Most hostels, refuges and sheltered accommodation have had a resident Warden - or a Warden that attends 9am-5pm weekdays. These Wardens - or Scheme Managers, as they are sometimes called - provide a 'service' to residents who, very often, are frail, suffer from slight immobility, but who are able to maintain a degree of independence. It is worth noting that in most cases, dependent on each resident's financial position, approximately 80 per cent of the Scheme Manager's salary is paid by Supporting People, the remainder being a form of 'service charge'.

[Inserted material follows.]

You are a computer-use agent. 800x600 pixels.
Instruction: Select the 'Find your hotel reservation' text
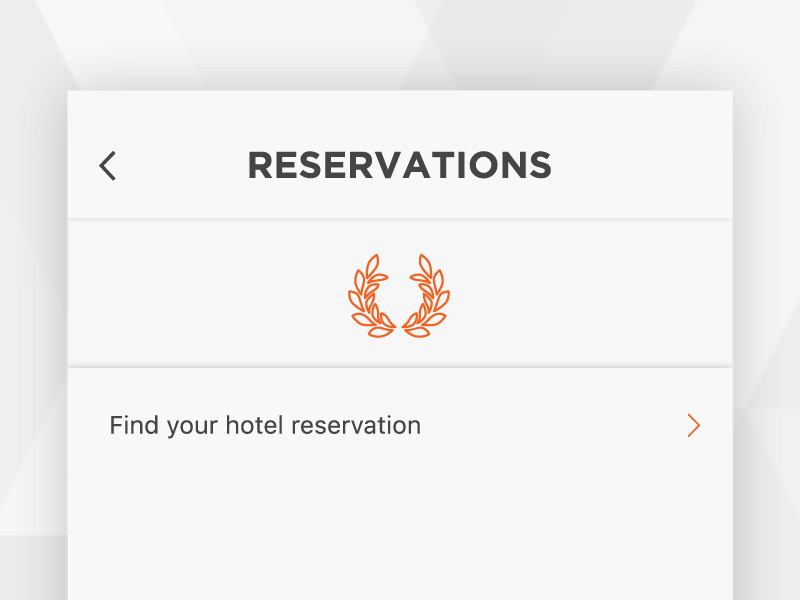pos(265,426)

Until April, £1.6billion of government grants to local councils was ring-fenced for 'supporting people' projects. That 'ring fence' has now been removed, thus allowing local councils to spend it on whatever they consider their priorities. What local councils are now proposing is to remove the Scheme Managers from sheltered accommodation and introduce 'floating support' whereby a Scheme Manager will visit daily, or weekly, for an hour - sometimes less.

One particular sheltered accommodation scheme in Oxfordshire, which I know well, learnt via another means about this 'proposal' and when questioned a representative of the local authority stated that they had consulted widely and that their proposal to reduce Scheme Manager' hours of attendance had been welcomed. It transpired that yes, they had 'consulted' with other NGOs, but that the one group that had not been consulted were the residents!

On 9th August the Observer contained an article - link unavailable - written by Rajeev Syal and Graham Mole detailing a couple of cases. In one instance, Joan Garbet, 72, from Eastbourne, a retired nurse, had her Scheme Manager removed in January and said: "When I signed my contract in 2001, it said that a resident warden would be provided." Refuting the removal of the warden, her solicitor said: "I would argue that getting rid of wardens could breach tenant's 'legitimate expectation' when they moved in, that the service would continue to be provided."

This same article also related the instance of Anona Thorpe who died from hypothermia after falling in her sitting room in her residential home. Several days passed before she was spotted unconcious behind the sofa by her neighbours. The Warden has been removed months earlier following a 'cost-cutting' shake-up of housing support that saw visits by the warden cut from daily to monthly.

Having just been enrolled on the Oxfordshire County Council Supporting Peoples Tendering Process Panel, which will be monitoring the proposed changes, I shall be blogging on this subject too and in greater detail.

At first sight it would appear incredible that a 'duty of care', one that it is imagined must exist, can be changed at the whim of a bureaucrats pen! It is also worth making the point that 'cuts' being implemented, as in Wardens/Scheme Managers, would not be necessary if this country was not paying £60million a day to the European Union! Before we worry about those less fortunate on the continent, perhaps we should firstly make sure our own dependents are cared for!